— WHAT NEEDS TO BE DONE —
Report each line from the listing that the string "panel" appears in.

(SOURCE DATA Opens)

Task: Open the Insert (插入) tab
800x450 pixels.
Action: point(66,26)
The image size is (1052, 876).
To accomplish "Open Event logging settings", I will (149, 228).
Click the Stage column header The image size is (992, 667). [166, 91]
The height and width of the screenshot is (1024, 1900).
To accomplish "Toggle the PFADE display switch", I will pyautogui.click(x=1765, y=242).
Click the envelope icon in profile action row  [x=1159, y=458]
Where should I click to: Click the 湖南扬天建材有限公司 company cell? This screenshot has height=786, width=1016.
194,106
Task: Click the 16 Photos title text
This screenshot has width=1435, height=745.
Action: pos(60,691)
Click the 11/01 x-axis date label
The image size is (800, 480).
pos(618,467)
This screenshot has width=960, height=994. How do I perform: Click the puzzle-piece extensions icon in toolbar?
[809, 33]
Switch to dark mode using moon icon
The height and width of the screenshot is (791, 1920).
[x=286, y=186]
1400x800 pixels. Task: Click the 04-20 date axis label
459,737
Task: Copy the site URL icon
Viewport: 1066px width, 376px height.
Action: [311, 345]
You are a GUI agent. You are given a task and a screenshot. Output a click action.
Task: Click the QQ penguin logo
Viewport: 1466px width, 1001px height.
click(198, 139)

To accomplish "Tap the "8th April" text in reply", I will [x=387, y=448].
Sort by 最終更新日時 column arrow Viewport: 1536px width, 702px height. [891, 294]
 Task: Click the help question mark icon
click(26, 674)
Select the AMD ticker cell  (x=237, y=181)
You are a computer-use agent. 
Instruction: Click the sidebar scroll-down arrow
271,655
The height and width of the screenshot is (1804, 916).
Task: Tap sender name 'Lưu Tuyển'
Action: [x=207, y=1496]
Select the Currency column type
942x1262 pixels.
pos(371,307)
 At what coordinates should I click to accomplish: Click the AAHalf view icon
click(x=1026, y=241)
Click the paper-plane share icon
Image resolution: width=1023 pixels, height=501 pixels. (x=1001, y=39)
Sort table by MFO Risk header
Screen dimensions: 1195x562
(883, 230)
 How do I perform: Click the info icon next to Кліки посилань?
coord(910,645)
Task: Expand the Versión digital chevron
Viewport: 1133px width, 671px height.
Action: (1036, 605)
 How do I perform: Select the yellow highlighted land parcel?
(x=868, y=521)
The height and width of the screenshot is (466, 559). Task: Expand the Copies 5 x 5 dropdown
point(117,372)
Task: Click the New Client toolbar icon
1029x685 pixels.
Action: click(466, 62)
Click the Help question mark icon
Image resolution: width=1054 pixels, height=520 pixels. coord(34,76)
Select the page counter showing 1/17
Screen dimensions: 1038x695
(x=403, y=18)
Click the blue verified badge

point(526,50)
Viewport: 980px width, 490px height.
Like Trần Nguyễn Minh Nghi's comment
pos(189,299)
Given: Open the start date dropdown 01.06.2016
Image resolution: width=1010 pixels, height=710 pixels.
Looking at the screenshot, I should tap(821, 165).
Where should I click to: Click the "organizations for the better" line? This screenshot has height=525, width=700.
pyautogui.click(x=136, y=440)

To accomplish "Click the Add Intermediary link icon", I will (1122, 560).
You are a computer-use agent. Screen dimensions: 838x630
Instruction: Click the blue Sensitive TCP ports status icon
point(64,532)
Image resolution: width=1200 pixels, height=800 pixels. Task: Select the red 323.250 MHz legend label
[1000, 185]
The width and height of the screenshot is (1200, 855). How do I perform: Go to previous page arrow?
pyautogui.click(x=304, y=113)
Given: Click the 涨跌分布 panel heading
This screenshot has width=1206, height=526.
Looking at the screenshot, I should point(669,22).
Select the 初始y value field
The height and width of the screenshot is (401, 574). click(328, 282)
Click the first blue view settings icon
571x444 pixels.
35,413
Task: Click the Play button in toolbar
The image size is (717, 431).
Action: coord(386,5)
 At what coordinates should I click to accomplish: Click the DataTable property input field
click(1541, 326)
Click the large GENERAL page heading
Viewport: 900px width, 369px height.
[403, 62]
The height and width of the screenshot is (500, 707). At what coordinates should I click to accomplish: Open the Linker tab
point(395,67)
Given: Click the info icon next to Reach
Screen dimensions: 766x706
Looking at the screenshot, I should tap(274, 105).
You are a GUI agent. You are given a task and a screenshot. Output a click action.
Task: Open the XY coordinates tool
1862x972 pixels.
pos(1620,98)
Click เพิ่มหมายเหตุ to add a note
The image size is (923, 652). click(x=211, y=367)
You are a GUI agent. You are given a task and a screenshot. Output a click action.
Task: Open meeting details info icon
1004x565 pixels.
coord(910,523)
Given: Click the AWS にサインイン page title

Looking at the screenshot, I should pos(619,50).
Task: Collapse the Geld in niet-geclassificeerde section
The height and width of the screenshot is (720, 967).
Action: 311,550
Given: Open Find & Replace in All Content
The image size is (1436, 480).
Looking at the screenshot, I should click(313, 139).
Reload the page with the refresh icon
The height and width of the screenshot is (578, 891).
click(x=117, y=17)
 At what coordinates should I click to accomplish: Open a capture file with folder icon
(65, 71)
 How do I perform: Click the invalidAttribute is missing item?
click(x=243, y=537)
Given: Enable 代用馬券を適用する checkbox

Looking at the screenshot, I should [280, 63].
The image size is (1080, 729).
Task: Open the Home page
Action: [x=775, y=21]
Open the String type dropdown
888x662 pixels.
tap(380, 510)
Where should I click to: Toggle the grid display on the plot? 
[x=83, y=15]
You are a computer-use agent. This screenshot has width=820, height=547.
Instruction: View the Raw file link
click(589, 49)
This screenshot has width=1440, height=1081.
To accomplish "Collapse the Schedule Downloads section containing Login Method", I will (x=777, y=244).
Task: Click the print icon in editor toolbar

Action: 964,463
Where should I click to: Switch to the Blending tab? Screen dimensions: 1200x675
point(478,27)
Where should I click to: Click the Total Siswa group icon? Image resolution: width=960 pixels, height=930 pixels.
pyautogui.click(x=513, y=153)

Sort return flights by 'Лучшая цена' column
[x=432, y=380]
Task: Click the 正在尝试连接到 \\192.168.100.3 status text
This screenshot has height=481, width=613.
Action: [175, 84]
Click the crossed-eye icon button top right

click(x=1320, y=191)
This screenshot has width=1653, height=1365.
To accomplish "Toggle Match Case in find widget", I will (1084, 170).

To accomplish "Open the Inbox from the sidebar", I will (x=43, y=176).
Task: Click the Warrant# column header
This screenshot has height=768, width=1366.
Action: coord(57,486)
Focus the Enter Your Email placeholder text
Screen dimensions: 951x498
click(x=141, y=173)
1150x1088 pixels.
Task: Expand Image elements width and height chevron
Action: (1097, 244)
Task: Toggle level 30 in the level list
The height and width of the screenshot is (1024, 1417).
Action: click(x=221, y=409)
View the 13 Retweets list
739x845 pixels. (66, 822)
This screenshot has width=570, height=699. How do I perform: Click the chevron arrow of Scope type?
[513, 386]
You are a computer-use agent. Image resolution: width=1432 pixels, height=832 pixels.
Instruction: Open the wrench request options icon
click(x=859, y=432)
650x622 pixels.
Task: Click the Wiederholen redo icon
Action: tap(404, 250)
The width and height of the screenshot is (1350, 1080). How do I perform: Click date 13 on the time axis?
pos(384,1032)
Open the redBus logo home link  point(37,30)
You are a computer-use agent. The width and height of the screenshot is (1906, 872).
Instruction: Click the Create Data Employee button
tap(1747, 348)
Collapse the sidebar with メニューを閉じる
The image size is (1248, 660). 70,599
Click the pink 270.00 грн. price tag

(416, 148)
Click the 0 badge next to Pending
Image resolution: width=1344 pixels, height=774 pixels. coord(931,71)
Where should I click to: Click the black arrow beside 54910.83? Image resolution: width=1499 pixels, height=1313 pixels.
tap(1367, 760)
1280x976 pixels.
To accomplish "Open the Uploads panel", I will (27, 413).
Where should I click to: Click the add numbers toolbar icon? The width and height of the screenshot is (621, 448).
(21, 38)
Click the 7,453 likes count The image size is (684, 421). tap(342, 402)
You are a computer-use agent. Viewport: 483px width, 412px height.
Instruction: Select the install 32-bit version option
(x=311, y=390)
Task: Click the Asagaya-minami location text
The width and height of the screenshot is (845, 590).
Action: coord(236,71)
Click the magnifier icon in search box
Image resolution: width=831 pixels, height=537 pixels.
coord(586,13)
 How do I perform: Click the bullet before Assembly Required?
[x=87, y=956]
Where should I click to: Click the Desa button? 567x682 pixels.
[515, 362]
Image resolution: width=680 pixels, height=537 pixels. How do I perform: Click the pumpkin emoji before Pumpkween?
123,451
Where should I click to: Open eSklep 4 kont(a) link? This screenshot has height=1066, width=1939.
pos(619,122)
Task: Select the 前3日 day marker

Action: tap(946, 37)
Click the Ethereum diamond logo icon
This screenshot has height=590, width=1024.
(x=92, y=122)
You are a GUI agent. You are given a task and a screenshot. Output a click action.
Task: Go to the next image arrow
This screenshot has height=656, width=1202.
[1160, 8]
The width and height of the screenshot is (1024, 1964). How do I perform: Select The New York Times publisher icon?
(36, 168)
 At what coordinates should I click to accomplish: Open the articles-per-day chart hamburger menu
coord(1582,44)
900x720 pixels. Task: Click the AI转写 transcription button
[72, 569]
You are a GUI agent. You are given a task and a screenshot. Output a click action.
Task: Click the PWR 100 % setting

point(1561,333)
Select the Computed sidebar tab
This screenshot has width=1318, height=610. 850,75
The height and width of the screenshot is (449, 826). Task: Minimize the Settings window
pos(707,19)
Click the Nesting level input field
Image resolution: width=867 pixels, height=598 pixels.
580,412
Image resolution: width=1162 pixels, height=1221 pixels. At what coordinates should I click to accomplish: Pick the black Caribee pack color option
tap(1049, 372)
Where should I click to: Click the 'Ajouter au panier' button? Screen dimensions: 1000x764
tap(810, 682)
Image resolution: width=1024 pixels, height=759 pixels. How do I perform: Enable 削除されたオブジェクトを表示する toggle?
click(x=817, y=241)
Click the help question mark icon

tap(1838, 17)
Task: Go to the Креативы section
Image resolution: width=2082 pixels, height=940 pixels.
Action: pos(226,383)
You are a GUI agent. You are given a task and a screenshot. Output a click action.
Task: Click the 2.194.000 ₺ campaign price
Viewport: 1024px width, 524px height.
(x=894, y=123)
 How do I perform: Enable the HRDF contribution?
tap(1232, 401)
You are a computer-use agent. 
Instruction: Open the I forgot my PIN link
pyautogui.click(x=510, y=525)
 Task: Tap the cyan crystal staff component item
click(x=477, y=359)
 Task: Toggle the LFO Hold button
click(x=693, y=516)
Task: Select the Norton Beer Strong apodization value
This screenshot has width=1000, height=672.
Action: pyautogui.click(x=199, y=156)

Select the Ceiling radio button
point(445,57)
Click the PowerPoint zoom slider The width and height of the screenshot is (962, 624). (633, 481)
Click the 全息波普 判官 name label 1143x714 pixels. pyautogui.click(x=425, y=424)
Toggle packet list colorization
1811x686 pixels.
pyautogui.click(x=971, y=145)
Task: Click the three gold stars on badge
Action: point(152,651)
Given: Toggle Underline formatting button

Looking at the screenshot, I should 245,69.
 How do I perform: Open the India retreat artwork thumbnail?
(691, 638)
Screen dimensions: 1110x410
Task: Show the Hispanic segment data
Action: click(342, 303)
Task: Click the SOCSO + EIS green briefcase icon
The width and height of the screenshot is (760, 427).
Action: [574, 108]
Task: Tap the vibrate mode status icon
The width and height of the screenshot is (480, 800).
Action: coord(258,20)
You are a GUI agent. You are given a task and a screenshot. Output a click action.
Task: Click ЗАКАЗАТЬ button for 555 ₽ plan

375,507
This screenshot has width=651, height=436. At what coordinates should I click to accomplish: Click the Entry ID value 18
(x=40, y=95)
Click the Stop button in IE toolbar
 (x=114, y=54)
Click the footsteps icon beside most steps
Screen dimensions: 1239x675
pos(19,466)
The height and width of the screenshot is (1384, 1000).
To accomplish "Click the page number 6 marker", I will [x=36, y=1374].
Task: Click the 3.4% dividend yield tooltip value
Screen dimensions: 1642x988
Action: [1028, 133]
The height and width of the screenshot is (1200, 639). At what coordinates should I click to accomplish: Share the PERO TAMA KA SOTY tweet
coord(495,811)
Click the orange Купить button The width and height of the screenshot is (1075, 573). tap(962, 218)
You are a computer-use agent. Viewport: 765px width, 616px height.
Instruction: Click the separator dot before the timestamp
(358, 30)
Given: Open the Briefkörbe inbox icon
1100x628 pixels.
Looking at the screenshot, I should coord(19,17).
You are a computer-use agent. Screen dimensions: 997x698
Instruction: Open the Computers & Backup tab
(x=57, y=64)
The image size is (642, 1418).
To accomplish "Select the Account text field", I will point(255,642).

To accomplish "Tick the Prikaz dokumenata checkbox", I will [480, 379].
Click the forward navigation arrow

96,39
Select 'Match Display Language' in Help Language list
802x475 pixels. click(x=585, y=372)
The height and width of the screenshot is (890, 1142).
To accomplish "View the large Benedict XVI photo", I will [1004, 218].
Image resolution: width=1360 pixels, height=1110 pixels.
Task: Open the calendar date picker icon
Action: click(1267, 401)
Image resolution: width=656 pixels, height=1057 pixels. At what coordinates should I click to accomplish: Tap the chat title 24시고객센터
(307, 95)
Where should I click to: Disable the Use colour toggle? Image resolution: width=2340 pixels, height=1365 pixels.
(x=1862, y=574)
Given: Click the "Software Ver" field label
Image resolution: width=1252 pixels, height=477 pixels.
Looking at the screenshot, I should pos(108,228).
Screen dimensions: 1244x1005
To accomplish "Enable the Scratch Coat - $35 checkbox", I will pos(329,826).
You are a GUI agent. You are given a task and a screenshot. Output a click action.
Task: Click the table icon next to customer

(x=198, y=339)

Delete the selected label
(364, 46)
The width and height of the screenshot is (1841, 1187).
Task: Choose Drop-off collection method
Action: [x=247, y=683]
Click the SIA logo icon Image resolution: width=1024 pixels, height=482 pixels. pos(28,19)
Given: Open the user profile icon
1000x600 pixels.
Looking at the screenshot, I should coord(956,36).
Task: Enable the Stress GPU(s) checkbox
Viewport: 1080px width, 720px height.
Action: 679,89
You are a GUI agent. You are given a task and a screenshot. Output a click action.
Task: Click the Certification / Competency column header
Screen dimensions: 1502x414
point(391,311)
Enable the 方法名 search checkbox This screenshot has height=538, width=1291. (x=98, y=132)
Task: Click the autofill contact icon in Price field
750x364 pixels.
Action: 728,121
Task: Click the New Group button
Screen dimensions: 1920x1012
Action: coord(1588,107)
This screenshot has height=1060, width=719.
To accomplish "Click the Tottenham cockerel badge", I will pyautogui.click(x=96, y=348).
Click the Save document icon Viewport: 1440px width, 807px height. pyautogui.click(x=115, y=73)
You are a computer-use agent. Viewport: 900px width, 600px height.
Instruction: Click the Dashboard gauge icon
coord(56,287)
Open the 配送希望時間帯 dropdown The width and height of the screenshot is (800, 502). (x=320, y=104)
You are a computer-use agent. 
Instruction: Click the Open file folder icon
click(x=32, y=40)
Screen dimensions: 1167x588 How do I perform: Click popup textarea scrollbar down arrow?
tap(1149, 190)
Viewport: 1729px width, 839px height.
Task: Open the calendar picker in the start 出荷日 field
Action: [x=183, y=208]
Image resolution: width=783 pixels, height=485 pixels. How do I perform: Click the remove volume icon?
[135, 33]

(SOURCE DATA Closes)

— EXERCISE RESULT —
Given: Click the 涨跌分布 panel heading
To accomplish "Open the Uploads panel", I will (27, 413).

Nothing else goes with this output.